His voice makes the water disintegrate, and instead of the quiet, my ears are filled with the animalistic sounds of our flesh slapping together and the wetness of my pussy welcoming his cock inside of me.
“I’m your wife.”
“What’s your name?”
“Henrietta Malik,” I cry, feeling my pussy getting wetter and wetter in response to his thrusts.
“Who am I?” he snarls.
“My husband.”
“Damn right, I am. Today, tomorrow, forever.”
Squeezing my eyes shut, I bite my lip to stifle the sounds of my whimpers and cries as a second, slightly less powerful orgasm has me arching my back and pushing myself onto his cock.
“That’s it, Etta. Look at you taking my cock so fucking perfectly,” he praises, his tone softening now that he’s content that I understand my role in his life.
“Oh god,” I whine, feeling arousal drip down my thighs. He doesn’t slow his pace, or reduce the intensity that he’s slamming into me, but his hold on me relaxes, and his fingers on my hip and the back of my neck become gentle, like he’s caressing me instead of holding me down.

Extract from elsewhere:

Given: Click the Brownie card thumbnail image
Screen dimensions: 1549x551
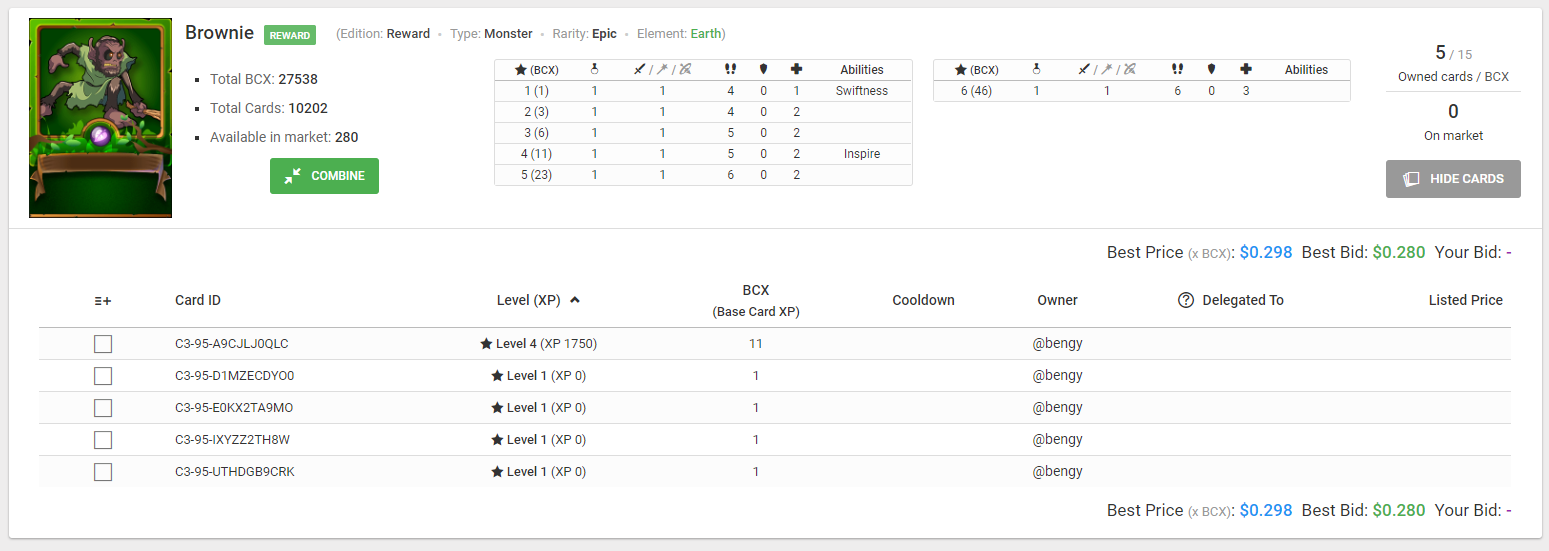Looking at the screenshot, I should [x=100, y=118].
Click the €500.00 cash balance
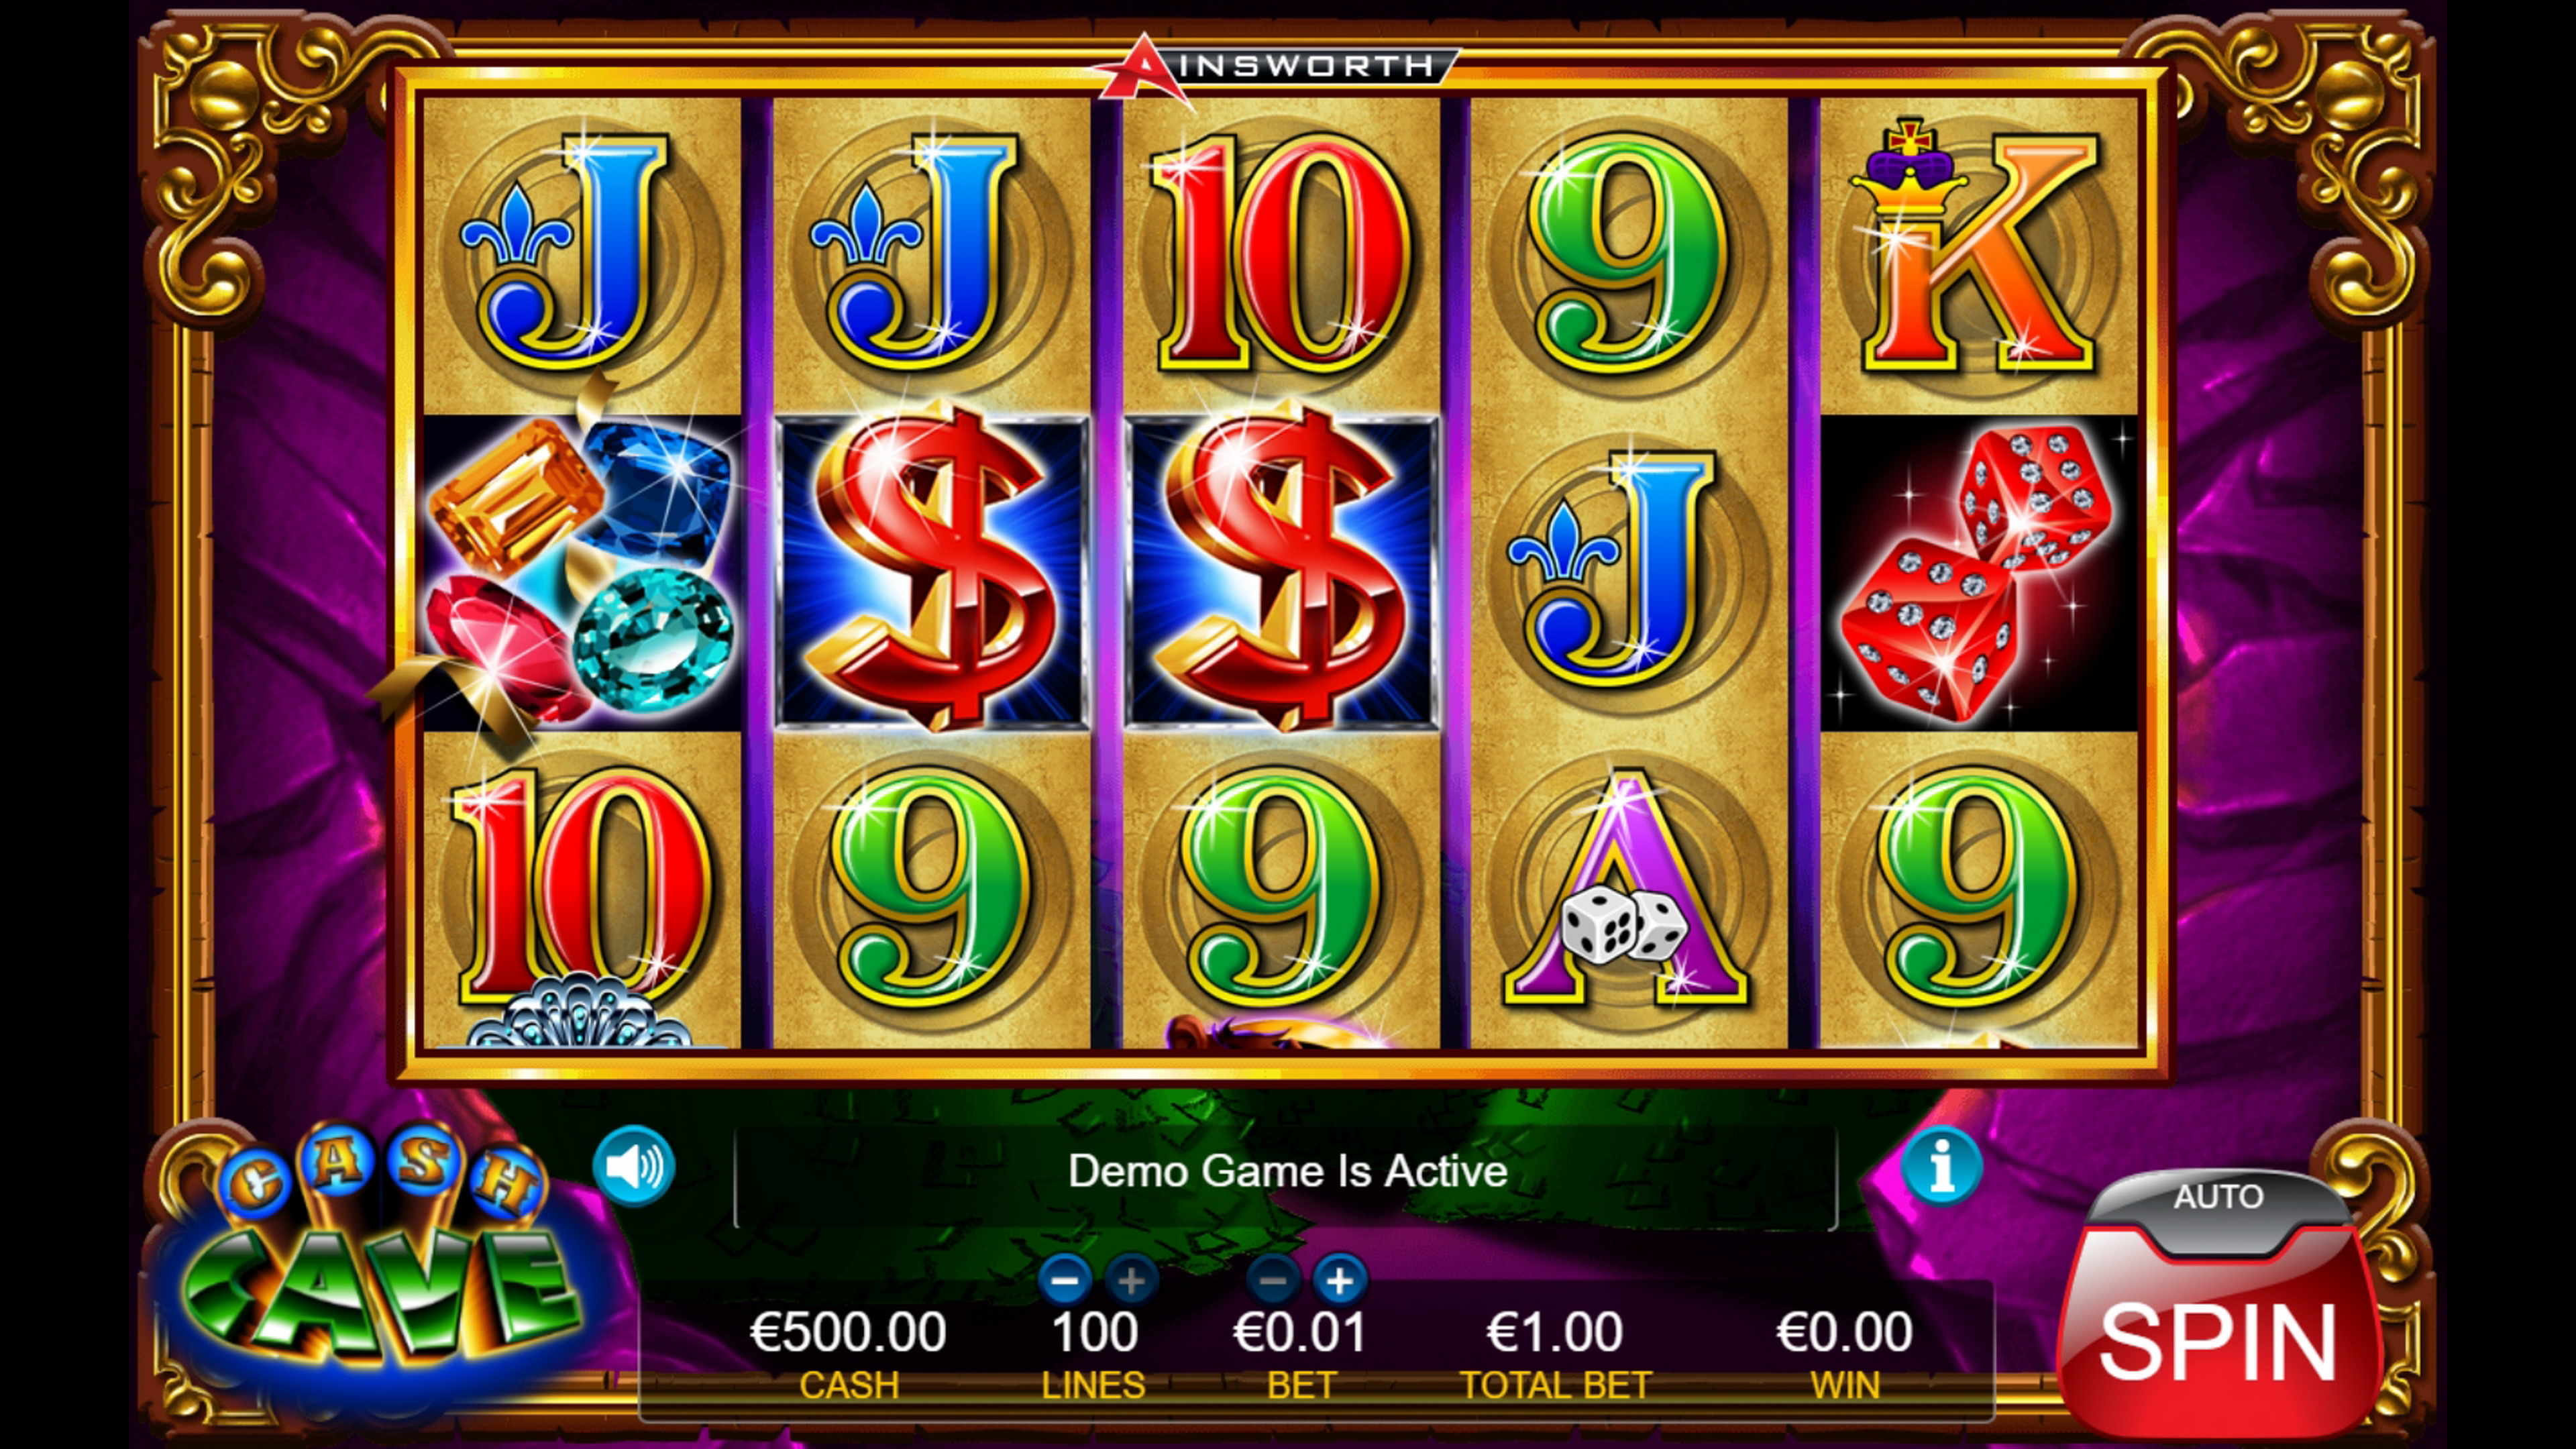2576x1449 pixels. pos(848,1332)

“Fuck, you’re so wet for me. Your greedy little cunt was made for me—made to take my dick and be filled with my cum. You were made to be bred by me, weren’t you, Little One? You were made to be full of my baby. Ask me for it, Etta, ask me,” he purrs.
“Fuck me, Oz, fill me with your cum.”
“Tell me what you want me to do, baby.”
“Breed me, fuck me until I’m pregnant with your baby,” I blurt on a rush, embarrassment and white-hot need combining together as a third orgasm incinerates me from the inside out, obliterating the past and replacing everything with the here and now. Where it’s me and him, victim and tormentor, predator and prey, husband and wife.